Problem to work on. Revise the listing below by replacing each occurrence of "dropdown" with "drop-down", keeping every other character unchanged.

>> BEGIN Excerpted data

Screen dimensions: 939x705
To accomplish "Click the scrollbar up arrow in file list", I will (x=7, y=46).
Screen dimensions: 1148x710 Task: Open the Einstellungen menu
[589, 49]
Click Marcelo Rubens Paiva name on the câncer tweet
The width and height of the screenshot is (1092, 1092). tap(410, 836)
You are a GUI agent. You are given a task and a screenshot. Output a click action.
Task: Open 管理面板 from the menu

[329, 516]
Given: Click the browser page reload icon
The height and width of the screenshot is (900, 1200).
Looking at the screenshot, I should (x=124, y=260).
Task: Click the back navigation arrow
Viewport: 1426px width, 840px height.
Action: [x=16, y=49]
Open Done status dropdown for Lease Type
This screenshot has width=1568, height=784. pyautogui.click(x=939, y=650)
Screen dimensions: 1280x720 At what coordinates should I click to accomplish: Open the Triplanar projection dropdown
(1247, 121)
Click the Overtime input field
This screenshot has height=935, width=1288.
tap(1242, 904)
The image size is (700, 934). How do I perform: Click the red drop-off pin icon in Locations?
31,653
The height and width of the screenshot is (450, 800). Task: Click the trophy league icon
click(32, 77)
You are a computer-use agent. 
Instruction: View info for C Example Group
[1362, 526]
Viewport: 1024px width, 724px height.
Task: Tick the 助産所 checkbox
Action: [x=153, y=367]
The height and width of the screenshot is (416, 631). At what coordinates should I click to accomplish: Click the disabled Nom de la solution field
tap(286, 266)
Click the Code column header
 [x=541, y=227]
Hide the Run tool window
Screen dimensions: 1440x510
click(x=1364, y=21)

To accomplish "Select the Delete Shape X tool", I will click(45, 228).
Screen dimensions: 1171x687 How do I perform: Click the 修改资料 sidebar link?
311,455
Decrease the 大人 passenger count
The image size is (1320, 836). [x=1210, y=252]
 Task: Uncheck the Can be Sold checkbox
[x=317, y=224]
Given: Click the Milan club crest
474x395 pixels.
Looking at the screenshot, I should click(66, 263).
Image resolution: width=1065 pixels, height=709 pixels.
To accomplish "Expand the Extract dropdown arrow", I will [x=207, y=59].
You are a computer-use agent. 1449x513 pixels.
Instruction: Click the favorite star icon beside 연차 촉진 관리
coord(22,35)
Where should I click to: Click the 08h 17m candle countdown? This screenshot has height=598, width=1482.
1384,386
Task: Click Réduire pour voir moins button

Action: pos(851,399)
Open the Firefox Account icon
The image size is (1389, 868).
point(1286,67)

>> END Excerpted data

Solved exercise.
Screen dimensions: 939x705
To accomplish "Click the scrollbar up arrow in file list", I will (x=7, y=46).
Screen dimensions: 1148x710 Task: Open the Einstellungen menu
[589, 49]
Click Marcelo Rubens Paiva name on the câncer tweet
The width and height of the screenshot is (1092, 1092). tap(410, 836)
You are a GUI agent. You are given a task and a screenshot. Output a click action.
Task: Open 管理面板 from the menu

[329, 516]
Given: Click the browser page reload icon
The height and width of the screenshot is (900, 1200).
Looking at the screenshot, I should (x=124, y=260).
Task: Click the back navigation arrow
Viewport: 1426px width, 840px height.
Action: [x=16, y=49]
Open Done status drop-down for Lease Type
This screenshot has width=1568, height=784. pyautogui.click(x=939, y=650)
Screen dimensions: 1280x720 At what coordinates should I click to accomplish: Open the Triplanar projection drop-down
(1247, 121)
Click the Overtime input field
This screenshot has height=935, width=1288.
tap(1242, 904)
The image size is (700, 934). How do I perform: Click the red drop-off pin icon in Locations?
31,653
The height and width of the screenshot is (450, 800). Task: Click the trophy league icon
click(32, 77)
You are a computer-use agent. 
Instruction: View info for C Example Group
[1362, 526]
Viewport: 1024px width, 724px height.
Task: Tick the 助産所 checkbox
Action: [x=153, y=367]
The height and width of the screenshot is (416, 631). At what coordinates should I click to accomplish: Click the disabled Nom de la solution field
tap(286, 266)
Click the Code column header
 [x=541, y=227]
Hide the Run tool window
Screen dimensions: 1440x510
click(x=1364, y=21)

To accomplish "Select the Delete Shape X tool", I will click(45, 228).
Screen dimensions: 1171x687 How do I perform: Click the 修改资料 sidebar link?
311,455
Decrease the 大人 passenger count
The image size is (1320, 836). [x=1210, y=252]
 Task: Uncheck the Can be Sold checkbox
[x=317, y=224]
Given: Click the Milan club crest
474x395 pixels.
Looking at the screenshot, I should click(66, 263).
Image resolution: width=1065 pixels, height=709 pixels.
To accomplish "Expand the Extract drop-down arrow", I will [x=207, y=59].
You are a computer-use agent. 1449x513 pixels.
Instruction: Click the favorite star icon beside 연차 촉진 관리
coord(22,35)
Where should I click to: Click the 08h 17m candle countdown? This screenshot has height=598, width=1482.
1384,386
Task: Click Réduire pour voir moins button

Action: pos(851,399)
Open the Firefox Account icon
The image size is (1389, 868).
point(1286,67)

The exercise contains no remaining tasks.